▶ [Your goal]
Word for word, print every entry below.

Information shown: Begin

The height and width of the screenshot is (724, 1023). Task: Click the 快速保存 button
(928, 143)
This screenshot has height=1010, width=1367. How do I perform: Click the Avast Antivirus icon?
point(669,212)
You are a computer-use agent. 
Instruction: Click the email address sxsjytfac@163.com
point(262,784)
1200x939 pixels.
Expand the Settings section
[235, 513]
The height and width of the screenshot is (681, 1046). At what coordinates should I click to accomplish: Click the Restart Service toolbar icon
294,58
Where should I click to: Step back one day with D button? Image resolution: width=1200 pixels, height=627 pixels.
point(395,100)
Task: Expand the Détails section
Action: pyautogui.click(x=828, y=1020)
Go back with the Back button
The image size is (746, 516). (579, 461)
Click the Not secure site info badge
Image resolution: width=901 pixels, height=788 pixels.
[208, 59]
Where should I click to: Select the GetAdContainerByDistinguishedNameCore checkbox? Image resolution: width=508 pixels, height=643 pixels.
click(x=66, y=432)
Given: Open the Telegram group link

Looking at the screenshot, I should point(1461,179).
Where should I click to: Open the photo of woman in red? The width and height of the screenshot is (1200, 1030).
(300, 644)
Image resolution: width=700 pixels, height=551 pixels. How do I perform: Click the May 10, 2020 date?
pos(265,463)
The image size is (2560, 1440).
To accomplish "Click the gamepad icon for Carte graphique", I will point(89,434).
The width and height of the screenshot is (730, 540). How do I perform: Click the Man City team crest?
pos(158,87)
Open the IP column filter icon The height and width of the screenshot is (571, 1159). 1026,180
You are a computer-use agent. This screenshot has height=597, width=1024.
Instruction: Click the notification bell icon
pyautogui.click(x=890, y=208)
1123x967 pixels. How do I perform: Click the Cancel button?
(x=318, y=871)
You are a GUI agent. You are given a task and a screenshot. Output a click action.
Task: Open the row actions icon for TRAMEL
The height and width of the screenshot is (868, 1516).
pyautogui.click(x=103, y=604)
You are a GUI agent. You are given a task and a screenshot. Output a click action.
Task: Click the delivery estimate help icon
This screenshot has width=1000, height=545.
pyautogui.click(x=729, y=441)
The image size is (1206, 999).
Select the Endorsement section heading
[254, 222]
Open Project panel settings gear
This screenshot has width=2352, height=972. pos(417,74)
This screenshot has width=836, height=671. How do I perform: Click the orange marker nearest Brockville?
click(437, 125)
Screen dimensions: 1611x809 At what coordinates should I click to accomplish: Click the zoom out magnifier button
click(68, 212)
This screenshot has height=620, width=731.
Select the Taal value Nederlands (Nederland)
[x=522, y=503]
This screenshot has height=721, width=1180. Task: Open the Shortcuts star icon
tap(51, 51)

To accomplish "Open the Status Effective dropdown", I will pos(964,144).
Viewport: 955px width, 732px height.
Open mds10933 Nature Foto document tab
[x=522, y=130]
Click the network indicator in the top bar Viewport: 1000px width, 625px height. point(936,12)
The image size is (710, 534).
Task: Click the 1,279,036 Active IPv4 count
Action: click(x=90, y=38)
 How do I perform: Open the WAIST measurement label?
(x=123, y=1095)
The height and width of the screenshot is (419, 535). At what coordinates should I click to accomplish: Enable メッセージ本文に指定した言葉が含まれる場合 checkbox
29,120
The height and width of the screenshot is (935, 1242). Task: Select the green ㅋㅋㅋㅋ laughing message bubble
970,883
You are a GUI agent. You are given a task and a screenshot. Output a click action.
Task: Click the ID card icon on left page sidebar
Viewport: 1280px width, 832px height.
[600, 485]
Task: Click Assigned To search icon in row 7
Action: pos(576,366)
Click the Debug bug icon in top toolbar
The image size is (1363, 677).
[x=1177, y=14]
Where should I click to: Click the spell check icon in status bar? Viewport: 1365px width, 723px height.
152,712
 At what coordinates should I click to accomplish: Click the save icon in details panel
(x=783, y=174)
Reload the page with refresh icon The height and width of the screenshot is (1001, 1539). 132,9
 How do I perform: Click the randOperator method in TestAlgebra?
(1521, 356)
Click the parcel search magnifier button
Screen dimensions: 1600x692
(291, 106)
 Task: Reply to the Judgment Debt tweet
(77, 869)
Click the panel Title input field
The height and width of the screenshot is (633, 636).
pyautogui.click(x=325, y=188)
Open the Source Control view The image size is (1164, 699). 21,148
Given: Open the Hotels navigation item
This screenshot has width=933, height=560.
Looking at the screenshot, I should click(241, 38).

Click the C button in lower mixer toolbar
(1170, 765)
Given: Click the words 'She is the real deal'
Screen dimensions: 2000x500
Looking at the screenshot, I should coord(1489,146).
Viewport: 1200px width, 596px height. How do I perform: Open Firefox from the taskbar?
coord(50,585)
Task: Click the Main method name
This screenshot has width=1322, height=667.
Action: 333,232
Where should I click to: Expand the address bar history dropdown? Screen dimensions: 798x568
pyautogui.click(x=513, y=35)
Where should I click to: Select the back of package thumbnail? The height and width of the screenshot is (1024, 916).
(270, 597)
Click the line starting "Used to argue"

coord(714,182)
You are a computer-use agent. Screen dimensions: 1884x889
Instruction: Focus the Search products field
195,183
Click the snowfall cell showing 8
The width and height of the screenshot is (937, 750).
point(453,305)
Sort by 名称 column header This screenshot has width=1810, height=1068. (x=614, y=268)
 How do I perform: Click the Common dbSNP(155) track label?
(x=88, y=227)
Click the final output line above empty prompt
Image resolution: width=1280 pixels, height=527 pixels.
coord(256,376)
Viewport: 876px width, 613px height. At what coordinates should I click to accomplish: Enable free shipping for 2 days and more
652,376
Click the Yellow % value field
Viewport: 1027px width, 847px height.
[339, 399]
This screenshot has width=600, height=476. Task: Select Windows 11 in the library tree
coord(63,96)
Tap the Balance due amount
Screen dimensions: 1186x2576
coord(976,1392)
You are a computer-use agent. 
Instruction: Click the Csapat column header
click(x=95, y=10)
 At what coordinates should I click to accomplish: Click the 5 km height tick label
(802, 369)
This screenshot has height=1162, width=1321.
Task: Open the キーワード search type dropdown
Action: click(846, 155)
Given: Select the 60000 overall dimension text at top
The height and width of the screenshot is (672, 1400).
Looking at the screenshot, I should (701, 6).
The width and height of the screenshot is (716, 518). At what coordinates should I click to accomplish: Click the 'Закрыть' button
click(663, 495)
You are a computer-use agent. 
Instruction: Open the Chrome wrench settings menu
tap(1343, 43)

Information shown: End

▶ [Answer for the task]
The height and width of the screenshot is (724, 1023). Task: Click the 快速保存 button
(928, 143)
This screenshot has height=1010, width=1367. How do I perform: Click the Avast Antivirus icon?
point(669,212)
You are a computer-use agent. 
Instruction: Click the email address sxsjytfac@163.com
point(262,784)
1200x939 pixels.
Expand the Settings section
[235, 513]
The height and width of the screenshot is (681, 1046). At what coordinates should I click to accomplish: Click the Restart Service toolbar icon
294,58
Where should I click to: Step back one day with D button? Image resolution: width=1200 pixels, height=627 pixels.
point(395,100)
Task: Expand the Détails section
Action: pyautogui.click(x=828, y=1020)
Go back with the Back button
The image size is (746, 516). (579, 461)
Click the Not secure site info badge
Image resolution: width=901 pixels, height=788 pixels.
[208, 59]
Where should I click to: Select the GetAdContainerByDistinguishedNameCore checkbox? Image resolution: width=508 pixels, height=643 pixels.
click(x=66, y=432)
Given: Open the Telegram group link

Looking at the screenshot, I should point(1461,179).
Where should I click to: Open the photo of woman in red? The width and height of the screenshot is (1200, 1030).
(300, 644)
Image resolution: width=700 pixels, height=551 pixels. How do I perform: Click the May 10, 2020 date?
pos(265,463)
The image size is (2560, 1440).
To accomplish "Click the gamepad icon for Carte graphique", I will point(89,434).
The width and height of the screenshot is (730, 540). How do I perform: Click the Man City team crest?
pos(158,87)
Open the IP column filter icon The height and width of the screenshot is (571, 1159). 1026,180
You are a computer-use agent. This screenshot has height=597, width=1024.
Instruction: Click the notification bell icon
pyautogui.click(x=890, y=208)
1123x967 pixels. How do I perform: Click the Cancel button?
(x=318, y=871)
You are a GUI agent. You are given a task and a screenshot. Output a click action.
Task: Open the row actions icon for TRAMEL
The height and width of the screenshot is (868, 1516).
pyautogui.click(x=103, y=604)
You are a GUI agent. You are given a task and a screenshot. Output a click action.
Task: Click the delivery estimate help icon
This screenshot has width=1000, height=545.
pyautogui.click(x=729, y=441)
The image size is (1206, 999).
Select the Endorsement section heading
[254, 222]
Open Project panel settings gear
This screenshot has width=2352, height=972. pos(417,74)
This screenshot has width=836, height=671. How do I perform: Click the orange marker nearest Brockville?
click(437, 125)
Screen dimensions: 1611x809 At what coordinates should I click to accomplish: Click the zoom out magnifier button
click(68, 212)
This screenshot has height=620, width=731.
Select the Taal value Nederlands (Nederland)
[x=522, y=503]
This screenshot has height=721, width=1180. Task: Open the Shortcuts star icon
tap(51, 51)

To accomplish "Open the Status Effective dropdown", I will pos(964,144).
Viewport: 955px width, 732px height.
Open mds10933 Nature Foto document tab
[x=522, y=130]
Click the network indicator in the top bar Viewport: 1000px width, 625px height. point(936,12)
The image size is (710, 534).
Task: Click the 1,279,036 Active IPv4 count
Action: click(x=90, y=38)
 How do I perform: Open the WAIST measurement label?
(x=123, y=1095)
The height and width of the screenshot is (419, 535). At what coordinates should I click to accomplish: Enable メッセージ本文に指定した言葉が含まれる場合 checkbox
29,120
The height and width of the screenshot is (935, 1242). Task: Select the green ㅋㅋㅋㅋ laughing message bubble
970,883
You are a GUI agent. You are given a task and a screenshot. Output a click action.
Task: Click the ID card icon on left page sidebar
Viewport: 1280px width, 832px height.
[600, 485]
Task: Click Assigned To search icon in row 7
Action: pos(576,366)
Click the Debug bug icon in top toolbar
The image size is (1363, 677).
[x=1177, y=14]
Where should I click to: Click the spell check icon in status bar? Viewport: 1365px width, 723px height.
152,712
 At what coordinates should I click to accomplish: Click the save icon in details panel
(x=783, y=174)
Reload the page with refresh icon The height and width of the screenshot is (1001, 1539). 132,9
 How do I perform: Click the randOperator method in TestAlgebra?
(1521, 356)
Click the parcel search magnifier button
Screen dimensions: 1600x692
(291, 106)
 Task: Reply to the Judgment Debt tweet
(77, 869)
Click the panel Title input field
The height and width of the screenshot is (633, 636).
pyautogui.click(x=325, y=188)
Open the Source Control view The image size is (1164, 699). 21,148
Given: Open the Hotels navigation item
This screenshot has width=933, height=560.
Looking at the screenshot, I should click(241, 38).

Click the C button in lower mixer toolbar
(1170, 765)
Given: Click the words 'She is the real deal'
Screen dimensions: 2000x500
Looking at the screenshot, I should coord(1489,146).
Viewport: 1200px width, 596px height. How do I perform: Open Firefox from the taskbar?
coord(50,585)
Task: Click the Main method name
This screenshot has width=1322, height=667.
Action: 333,232
Where should I click to: Expand the address bar history dropdown? Screen dimensions: 798x568
pyautogui.click(x=513, y=35)
Where should I click to: Select the back of package thumbnail? The height and width of the screenshot is (1024, 916).
(270, 597)
Click the line starting "Used to argue"

coord(714,182)
You are a computer-use agent. Screen dimensions: 1884x889
Instruction: Focus the Search products field
195,183
Click the snowfall cell showing 8
The width and height of the screenshot is (937, 750).
point(453,305)
Sort by 名称 column header This screenshot has width=1810, height=1068. (x=614, y=268)
 How do I perform: Click the Common dbSNP(155) track label?
(x=88, y=227)
Click the final output line above empty prompt
Image resolution: width=1280 pixels, height=527 pixels.
coord(256,376)
Viewport: 876px width, 613px height. At what coordinates should I click to accomplish: Enable free shipping for 2 days and more
652,376
Click the Yellow % value field
Viewport: 1027px width, 847px height.
[339, 399]
This screenshot has width=600, height=476. Task: Select Windows 11 in the library tree
coord(63,96)
Tap the Balance due amount
Screen dimensions: 1186x2576
coord(976,1392)
You are a computer-use agent. 
Instruction: Click the Csapat column header
click(x=95, y=10)
 At what coordinates should I click to accomplish: Click the 5 km height tick label
(802, 369)
This screenshot has height=1162, width=1321.
Task: Open the キーワード search type dropdown
Action: click(846, 155)
Given: Select the 60000 overall dimension text at top
The height and width of the screenshot is (672, 1400).
Looking at the screenshot, I should (701, 6).
The width and height of the screenshot is (716, 518). At what coordinates should I click to accomplish: Click the 'Закрыть' button
click(663, 495)
You are a computer-use agent. 
Instruction: Open the Chrome wrench settings menu
tap(1343, 43)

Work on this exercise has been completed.